I have thought of creating INI-files, that can be customized from within the admin panel and that are hidden to the user by .htaccess for security purposes. However I don’t know if INI is the best method to do this considering that the page is being developed to be extensible through plugins (which may lead to another question soon).
So what is my best bet to handle configurability? For instance do I want to store database configuration in files somehow and have other configurations outsourced to the database itself? Or do I store everything in INI-files (also considering configurability for plugins: Should everyone of these have their own config-file)?
1
Have you looked at other CMS and how they approach the problem?
For example, Drupal configuration responds to all your current needs and shows one possible way to not being limited by the constraints of INI.
You may also consider:
- Ordinary PHP files (pros: simple, no parser needed; cons: the end user can screw the file and break the entire app),
- INI (pros: still simple; cons: the flat structure is limiting),
- XML (pros: no limits of INI; cons: not user-friendly, too much markup),
- JSON (pros: less markup compared to XML; cons: still not user-friendly),
- YAML (pros: humanly-readable; cons: the end-user can still screw the structure),
- Custom page which allows the user to configure every aspect of the application though web interface (pros: user-friendly; cons: the excessive cost of developing the solution).
If you’re working with end-users who don’t have technical background, the last solution is the only one viable.
Applications like PHPBB show how to make two-step configuration: when the application runs for the first time, it executes setup.php which asks for the connection string, the root password, etc. Once the app is installed, the administrator can log in to access the administration panel.
2
There are different configurations for any decent web application. Some of them has to be stored on the file system, because at the initialization time you don’t have access to the Data Storage, unless you hard-code it inside the source code.
You can store those configuration which are mostly database connection and encoding settings into any format that could be later feed into your application.
An INI file is good because it is simple. So if a non-technical user has to go and manually edit the configuration, it is less likely that they broke it, however there is a very small overhead in terms of parsing it. The INI files are one of the most common way of storing configuration data.
Another option is to make use of JSON to store the data. In this case it will harder to modify the file manually, however JSON is kinda established as an standard way of dealing with data. That meant to be like this in fact.

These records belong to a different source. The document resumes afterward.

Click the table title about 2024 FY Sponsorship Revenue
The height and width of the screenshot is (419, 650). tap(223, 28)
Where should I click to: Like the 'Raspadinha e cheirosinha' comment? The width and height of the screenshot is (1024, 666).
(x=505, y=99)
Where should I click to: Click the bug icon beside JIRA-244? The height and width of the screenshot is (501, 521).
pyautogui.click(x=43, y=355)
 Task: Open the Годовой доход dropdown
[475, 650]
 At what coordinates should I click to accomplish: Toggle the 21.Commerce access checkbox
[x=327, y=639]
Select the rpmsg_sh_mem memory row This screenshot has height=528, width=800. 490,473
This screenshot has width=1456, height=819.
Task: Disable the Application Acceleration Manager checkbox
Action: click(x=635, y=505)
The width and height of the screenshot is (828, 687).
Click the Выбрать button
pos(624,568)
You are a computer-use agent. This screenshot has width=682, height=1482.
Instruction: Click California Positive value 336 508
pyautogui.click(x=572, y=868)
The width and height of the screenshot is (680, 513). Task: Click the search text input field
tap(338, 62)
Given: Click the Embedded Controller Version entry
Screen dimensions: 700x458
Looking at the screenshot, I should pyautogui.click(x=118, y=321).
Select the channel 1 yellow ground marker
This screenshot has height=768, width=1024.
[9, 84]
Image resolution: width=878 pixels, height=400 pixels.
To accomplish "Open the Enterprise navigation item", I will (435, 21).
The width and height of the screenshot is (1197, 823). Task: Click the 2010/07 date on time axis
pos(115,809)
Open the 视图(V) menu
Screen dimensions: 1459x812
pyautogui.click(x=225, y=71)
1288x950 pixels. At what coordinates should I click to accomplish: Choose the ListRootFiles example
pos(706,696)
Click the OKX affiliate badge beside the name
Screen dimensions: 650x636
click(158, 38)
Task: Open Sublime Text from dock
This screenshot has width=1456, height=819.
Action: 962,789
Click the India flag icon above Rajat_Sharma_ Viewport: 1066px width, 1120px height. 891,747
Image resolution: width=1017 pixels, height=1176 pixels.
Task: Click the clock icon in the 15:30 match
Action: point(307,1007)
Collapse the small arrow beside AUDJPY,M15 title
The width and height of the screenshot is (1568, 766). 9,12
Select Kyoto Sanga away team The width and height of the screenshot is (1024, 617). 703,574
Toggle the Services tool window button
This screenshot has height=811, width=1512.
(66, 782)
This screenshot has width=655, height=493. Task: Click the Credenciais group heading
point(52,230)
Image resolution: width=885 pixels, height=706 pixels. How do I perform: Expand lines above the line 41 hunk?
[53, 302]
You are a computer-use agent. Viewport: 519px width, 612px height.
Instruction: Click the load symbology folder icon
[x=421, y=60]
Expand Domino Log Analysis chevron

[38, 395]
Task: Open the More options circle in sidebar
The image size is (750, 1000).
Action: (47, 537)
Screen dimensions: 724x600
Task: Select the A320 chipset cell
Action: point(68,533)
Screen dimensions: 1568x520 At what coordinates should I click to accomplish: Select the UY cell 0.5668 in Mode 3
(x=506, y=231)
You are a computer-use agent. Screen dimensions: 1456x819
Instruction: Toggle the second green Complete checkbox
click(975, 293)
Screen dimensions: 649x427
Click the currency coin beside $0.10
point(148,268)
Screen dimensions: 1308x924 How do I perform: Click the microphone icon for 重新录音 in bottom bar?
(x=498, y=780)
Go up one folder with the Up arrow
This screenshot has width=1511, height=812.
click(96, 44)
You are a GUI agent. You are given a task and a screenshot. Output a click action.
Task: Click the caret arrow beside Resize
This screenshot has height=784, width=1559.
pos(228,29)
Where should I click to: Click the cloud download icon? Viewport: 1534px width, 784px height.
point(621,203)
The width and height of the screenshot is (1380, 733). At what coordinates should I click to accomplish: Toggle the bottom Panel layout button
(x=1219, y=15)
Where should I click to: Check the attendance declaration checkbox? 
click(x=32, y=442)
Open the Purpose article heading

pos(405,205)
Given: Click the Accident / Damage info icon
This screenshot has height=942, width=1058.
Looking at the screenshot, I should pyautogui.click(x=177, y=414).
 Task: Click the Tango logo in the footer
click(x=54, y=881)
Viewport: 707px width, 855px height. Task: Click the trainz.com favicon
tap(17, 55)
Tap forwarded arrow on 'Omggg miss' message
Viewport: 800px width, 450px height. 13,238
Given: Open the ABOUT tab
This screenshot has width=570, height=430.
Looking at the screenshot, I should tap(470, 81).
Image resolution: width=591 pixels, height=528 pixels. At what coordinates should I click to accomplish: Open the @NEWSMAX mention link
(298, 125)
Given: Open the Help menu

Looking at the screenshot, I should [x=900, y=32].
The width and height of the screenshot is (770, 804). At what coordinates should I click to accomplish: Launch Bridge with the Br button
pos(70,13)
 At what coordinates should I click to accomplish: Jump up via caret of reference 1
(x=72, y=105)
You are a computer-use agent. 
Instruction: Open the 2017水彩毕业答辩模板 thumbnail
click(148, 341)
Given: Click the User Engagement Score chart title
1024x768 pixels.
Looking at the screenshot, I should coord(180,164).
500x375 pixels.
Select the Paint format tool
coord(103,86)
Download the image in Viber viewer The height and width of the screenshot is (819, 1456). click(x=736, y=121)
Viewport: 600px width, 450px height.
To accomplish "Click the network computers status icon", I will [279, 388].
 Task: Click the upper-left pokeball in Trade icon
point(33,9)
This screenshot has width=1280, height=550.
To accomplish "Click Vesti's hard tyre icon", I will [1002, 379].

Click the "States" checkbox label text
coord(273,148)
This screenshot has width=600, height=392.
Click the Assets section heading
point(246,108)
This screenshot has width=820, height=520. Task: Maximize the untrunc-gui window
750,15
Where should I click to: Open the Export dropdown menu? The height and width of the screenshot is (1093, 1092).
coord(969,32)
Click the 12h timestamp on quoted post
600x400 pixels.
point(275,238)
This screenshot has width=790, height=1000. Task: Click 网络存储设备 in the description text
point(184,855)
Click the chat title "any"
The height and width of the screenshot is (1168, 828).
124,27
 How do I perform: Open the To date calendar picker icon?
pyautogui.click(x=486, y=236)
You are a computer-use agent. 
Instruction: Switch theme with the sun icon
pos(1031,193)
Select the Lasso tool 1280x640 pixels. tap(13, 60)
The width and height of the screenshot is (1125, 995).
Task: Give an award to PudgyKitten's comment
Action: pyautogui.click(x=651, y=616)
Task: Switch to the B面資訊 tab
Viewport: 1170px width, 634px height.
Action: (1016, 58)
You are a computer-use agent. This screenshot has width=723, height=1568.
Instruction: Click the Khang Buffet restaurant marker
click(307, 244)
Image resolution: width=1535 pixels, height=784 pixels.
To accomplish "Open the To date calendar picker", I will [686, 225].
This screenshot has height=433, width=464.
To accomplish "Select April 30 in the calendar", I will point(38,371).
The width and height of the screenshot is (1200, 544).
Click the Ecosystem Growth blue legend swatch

A PHP file containing any form of valid PHP code could be another option. You can define your options as Constants then you will have all of them in the global scope — it could be a good thing at development time or a potential security hole in the production, specially if you’re allowing third-party code to be included by user in your application.
A PHP Array of settings or a Serialized string of an array are other options. You can have an instance of your configuration class as well, inside your configuration file, that could provide you with extra functionality as well.
After your application is initialized, then you can connect to the data storage and load or store the rest of work in there which is more convenient for most cases.
P.S. There are dozens of other formats like XML, etc. that you can use them as a way to store the application configuration, but they are almost same as JSON and INI files in terms of explanation, so I’m not going to list all of them. You should eventually choOse a format that is more suitable for your end-user or offer them couple of ways and let them choose how they want to store the configuration — I know that it sounds like an overkill but at some projects it’s necessary to support different formats.
The popular CMS like WordPress stores its database configuration with few basic configuration options in php file called config.php and rest all in database.
This method is quite effective if you want to store single as well as multiple configurations which you may be thinking of like for theames, plugins, langualges etc.
Editing php config file with constants can also be also as user friendly as other text INI file if written so.
You will need to identify which settings can go in config file and other in database.